Representatives of the Chief Rabbinate of Israel had been scheduled to be in Rome March 9-12 for their regularly scheduled dialogue with the Vatican. However, the rabbis asked for a clarification from the Vatican about the prayer and postponed their trip.
Pope Benedict XVI’s revision of the Good Friday prayer applies only to the liturgy celebrated according to the 1962 Roman Missal, or Tridentine rite.
The new prayer removed 1962 language referring to the “blindness” of the Jews, but it prays that Jews will recognize Jesus, the savior, and that “all Israel may be saved.”
Rabbi Rosen, who was at the Vatican to plan the upcoming meeting of the International Catholic-Jewish Liaison Committee, said he took the opportunity to discuss concerns about the prayer with Cardinal Walter Kasper, president of the Pontifical Commission for Religious Relations With the Jews.

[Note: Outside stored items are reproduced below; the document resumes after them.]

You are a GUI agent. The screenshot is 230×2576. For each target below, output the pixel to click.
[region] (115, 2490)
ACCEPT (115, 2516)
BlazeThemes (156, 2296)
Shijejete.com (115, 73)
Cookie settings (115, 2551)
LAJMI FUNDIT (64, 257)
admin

He said the cardinal confirmed that Cardinal Tarcisio Bertone, Vatican secretary of state, “will issue a statement formally confirming his own assurances to us that the text is only eschatological, that the church is opposed to all proselytism, that the church respects the Jewish people and it recognizes the eternal validity of God’s covenant with the Jewish people.”
Such a statement, Rabbi Rosen said, would clarify that the pope’s text is a prayer that all will be saved at the end of time “and it contains no call for a Christian attempt to convert the Jews in the here and now.”
The rabbi said, “It seems to be a satisfactory solution.”
The Vatican said Cardinal Kasper met privately with Pope Benedict March 14, but it provided no details of their discussion.